Чехов посетил Толстого в июле 1895 года в Ясной Поляне, так состоялась их первая встреча. Лев Николаевич написал своему сыну Льву Львовичу: «Чехов был у нас, и он понравился мне. Он очень даровит и сердце у него должно быть доброе, но до сих пор нет у него своей определенной точки зрения».
Чехов относился к Толстому с огромным уважением. В жизни самого Антона Павловича было даже время увлечения идеями Толстого. Антон Павлович считал Толстого не только писателем, автором «Войны и мира», произведения, которое он так любил, но и личностью, великим человеком, с которым ему довелось быть в достаточно близких личных отношениях. Особое развитие эти отношения получили во время тяжелой болезни Льва Николаевича в 1901—1902 годах. Толстой со своей семьей отправился в Крым, жил в Гаспре, недалеко от ялтинской дачи самого Чехова.
Еще 28 января 1900 года в «Новом времени» появился отрывок из чеховского письма, в котором Антон Павлович выражает свое отношение к личности и творчеству Льва Николаевича: «Я боюсь смерти Толстого. Если бы он умер, то у меня в жизни образовалось бы большое пустое место. Во-первых, я ни одного человека не любил так, как его; я человек неверующий, но из всех вер считаю наиболее близкой и подходящей для себя именно его веру. Во-вторых, когда в литературе есть Толстой, то легко и приятно быть литератором; даже сознавать, что ничего не сделал и не делаешь, не так страшно, так как Толстой делает за всех. Его деятельность служит оправданием тех упований и чаяний, какие на литературу возлагаются. В-третьих, Толстой стоит крепко, авторитет у него громадный, и пока он жив, дурные вкусы в литературе, всякое пошлячество, наглое и слезливое, всякие шершавые, озлобленные самолюбия будут далеко и глубоко в тени. Только один его нравственный авторитет способен держать на известной высоте так называемые литературные настроения и течения. Без него бы это было беспастушное стадо или каша, в которой трудно было бы разобраться». 25 марта 1908 года Толстой сказал: «Я не знал, что он меня так любил».
Как вспоминала С.А. Толстая, Лев Николаевич с глубокой скорбью воспринял смерть Чехова.

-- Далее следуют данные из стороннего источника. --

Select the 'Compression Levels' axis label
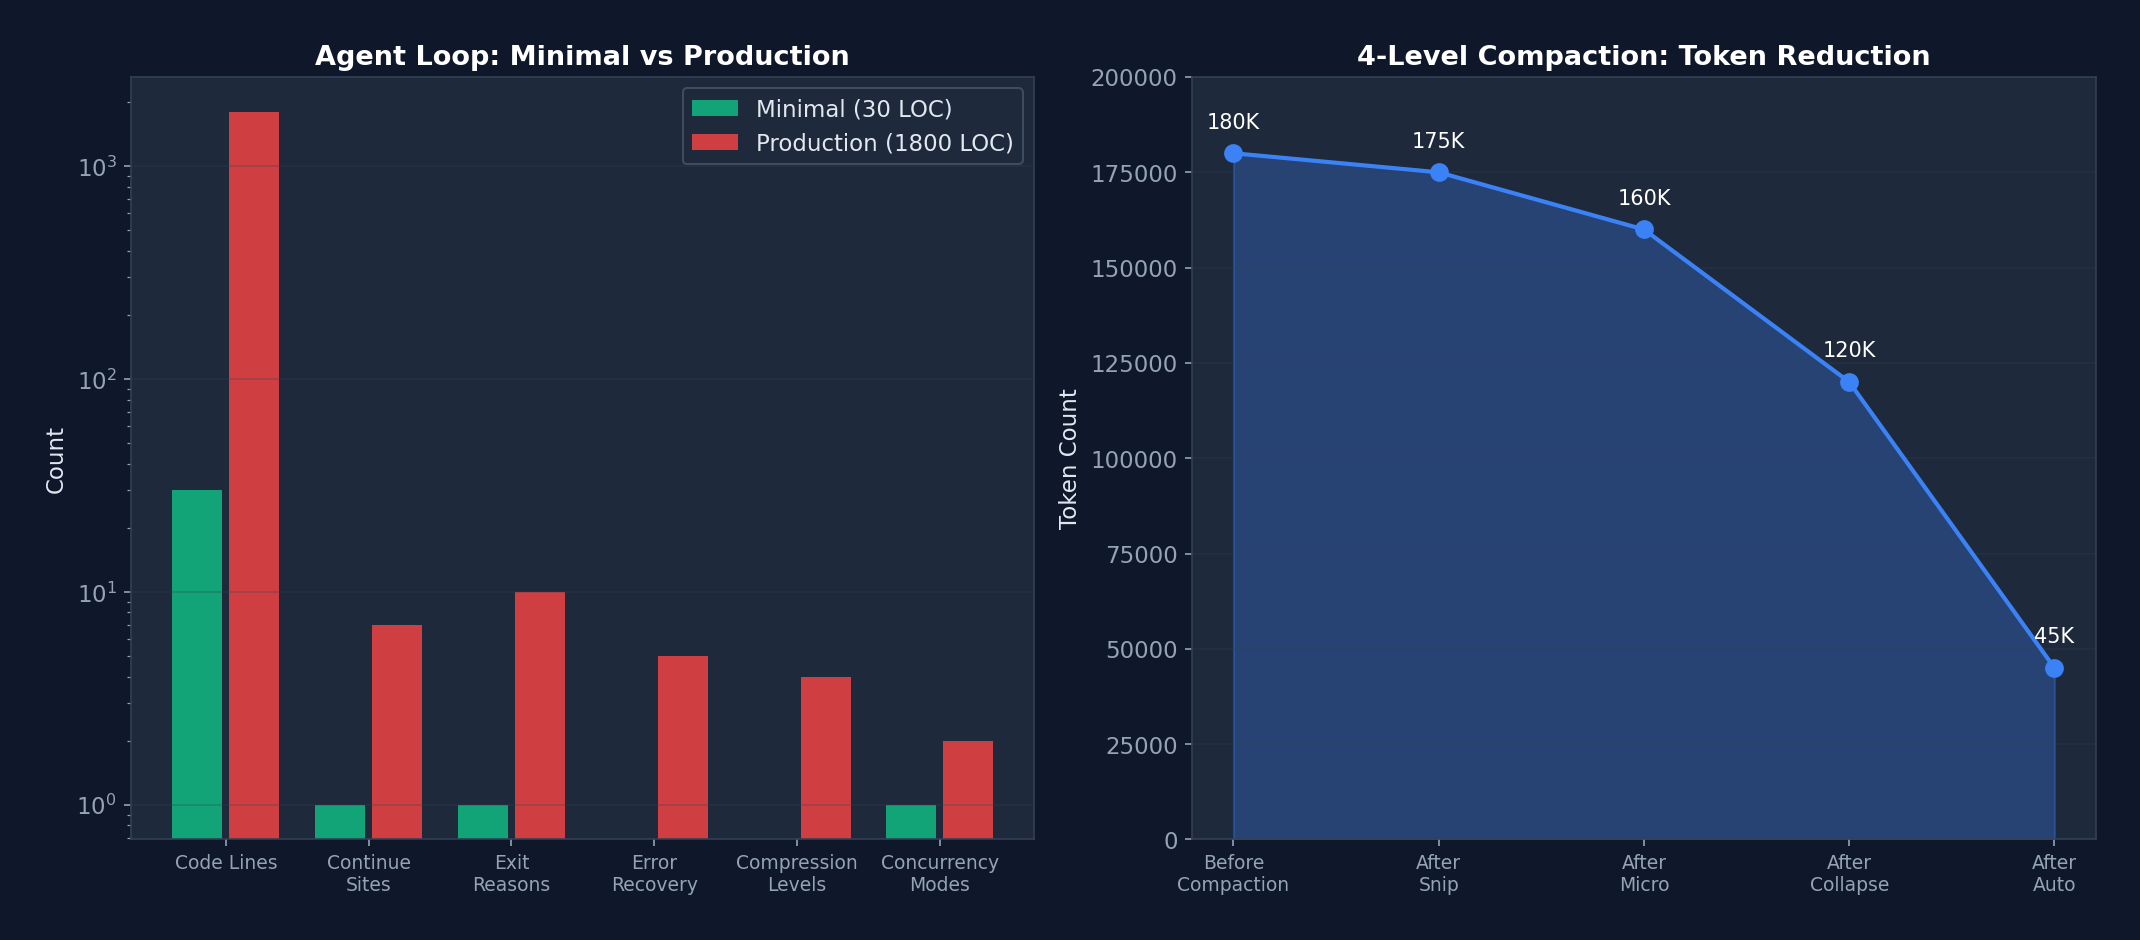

Толстой писал: «Чехов был несравненный художник… Именно несравненный… Художник жизни… И достоинство его творчества то, что оно понятно и сродно не только всякому русскому, но и всякому человеку вообще… А это главное… Он был искренним, а это великое достоинство; он писал о том, что видел и как видел… И благодаря искренности его, он создал новые, совершенно новые, по-моему, для всего мира формы письма, подобных которым я не встречал нигде. Его язык — это необычный язык. Я помню, когда я его в первый раз начал читать, он мне показался каким-то странным, „нескладным“; но как только я вчитался, так этот язык захватил меня… Да, именно, благодаря этой „нескладности“… он захватывает необычайно и, точно без всякой воли вашей, вкладывает вам в душу прекрасные художественные образы… он один из тех редких писателей, которых, как Диккенса и Пушкина и немногих подобных, можно много, много раз перечитывать… смерть Чехова это большая потеря для нас, тем более, что кроме несравненного художника мы лишились в нем прелестного, искреннего и честного человека… Это был обаятельный человек; скромный, милый…».

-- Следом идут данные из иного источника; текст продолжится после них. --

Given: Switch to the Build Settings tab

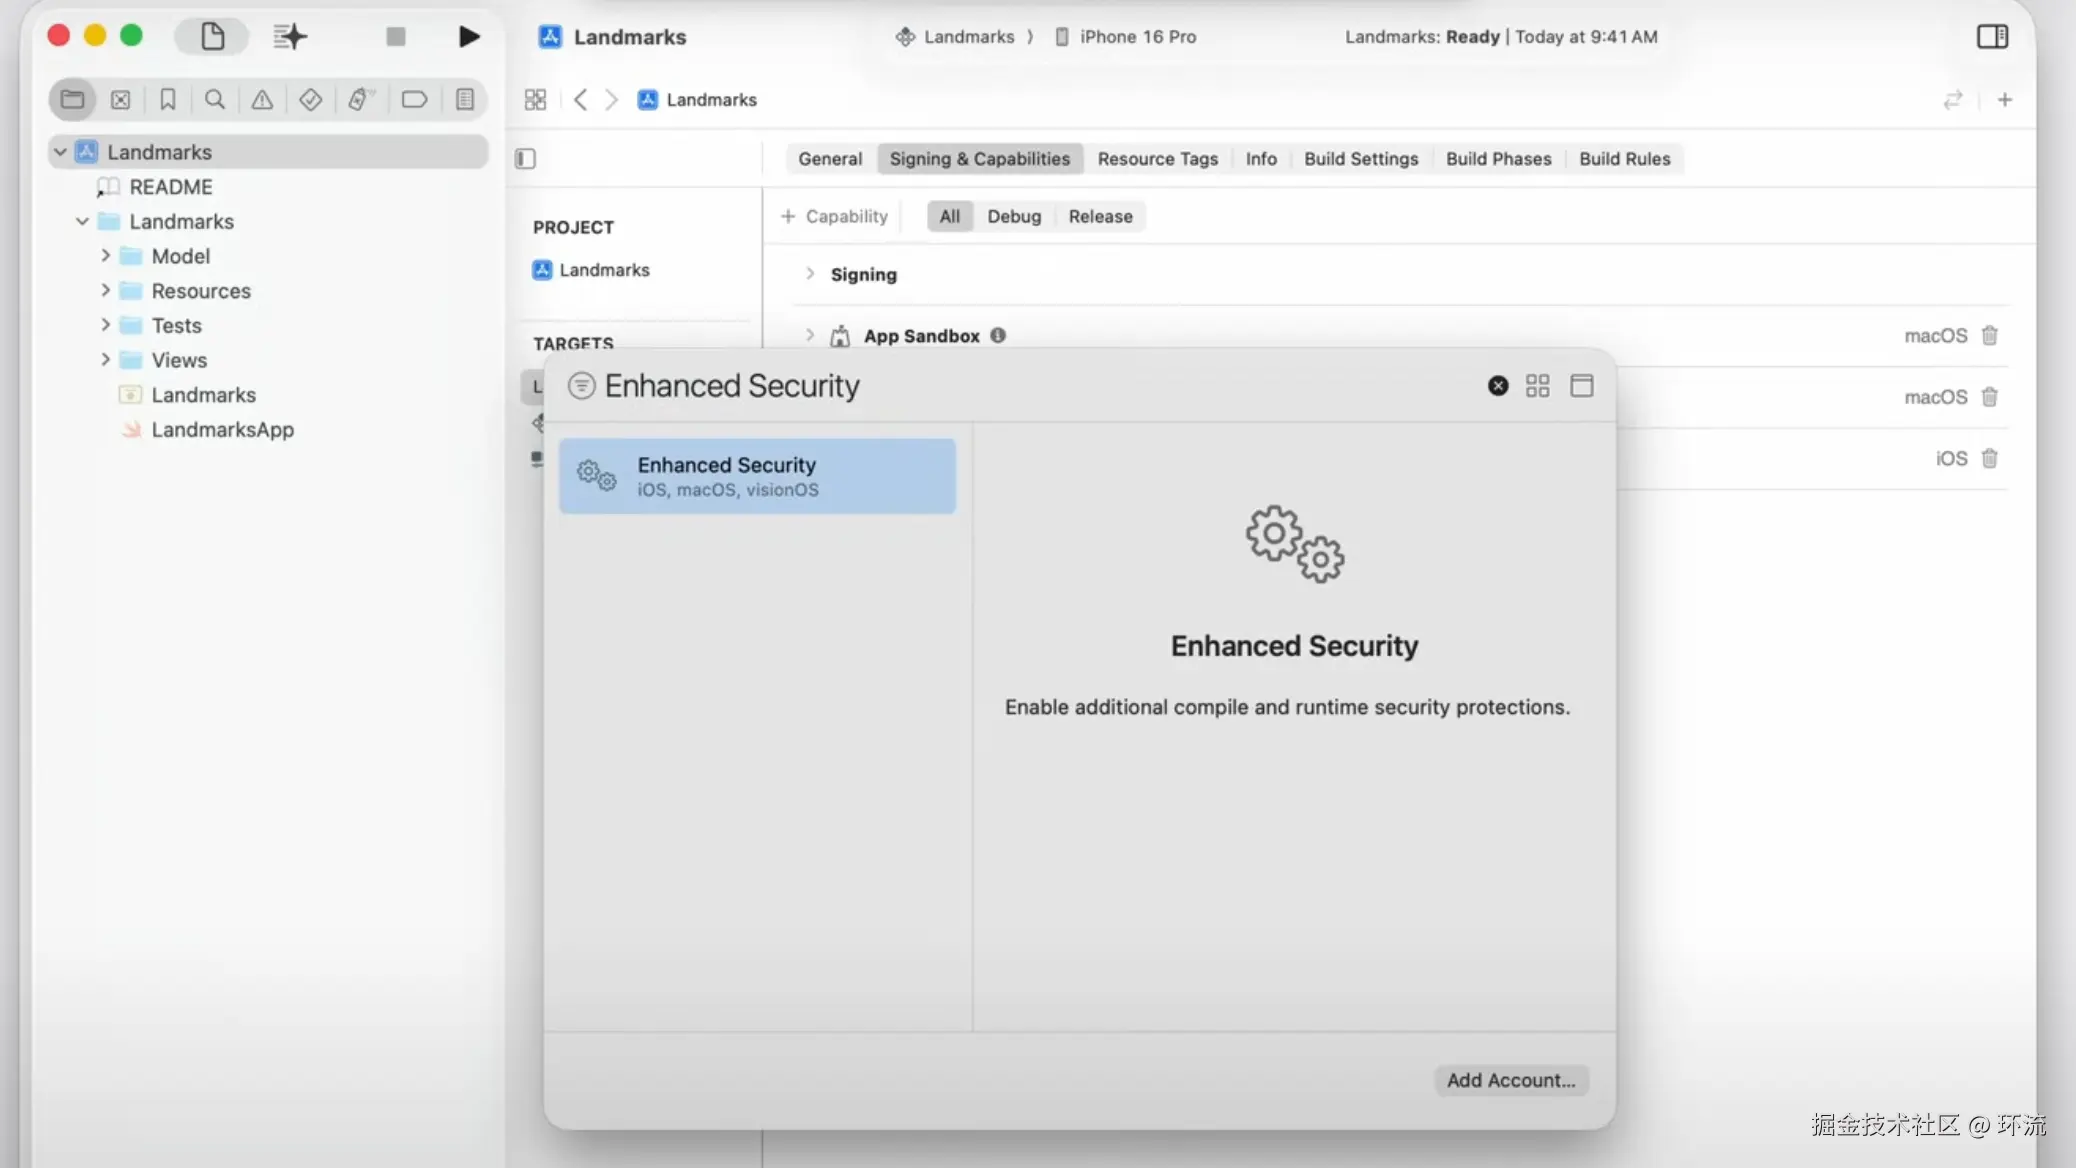Looking at the screenshot, I should (1360, 159).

26 апреля 1905 года Д.П. Маковицкий записал слова Льва Николаевича: «Чехов был огромный талант, у него было богатое воображение, у него было богатство образов, как ни у кого».
В «Круг чтения» Л.Н. Толстой включил два особенно любимых им рассказа Чехова — «Беглец» и «Душечка». К рассказу «Душечка» Лев Николаевич написал послесловие, в котором выразил свое несогласие с позицией Чехова. Лев Николаевич исключает из текста чеховскую иронию по отношению к героине, делая все для того, чтобы она соответствовала толстовскому идеалу женщины.
В послесловии Толстой писал: «Я учился ездить на велосипеде в манеже… На другом конце манежа училась ездить дама. Я подумал о том, как бы мне не помешать этой даме, и стал смотреть на нее. И, глядя на нее, я стал невольно все больше и больше приближаться к ней, и, несмотря на то, что она, заметив опасность, спешила удалиться, я наехал на нее и свалил, т. е. сделал совершенно противоположное тому, что хотел, только потому, что направил на нее усиленное внимание. То же самое, только обратное, случилось с Чеховым: он хотел свалить Душечку и обратил на нее усиленное внимание поэта и вознес ее».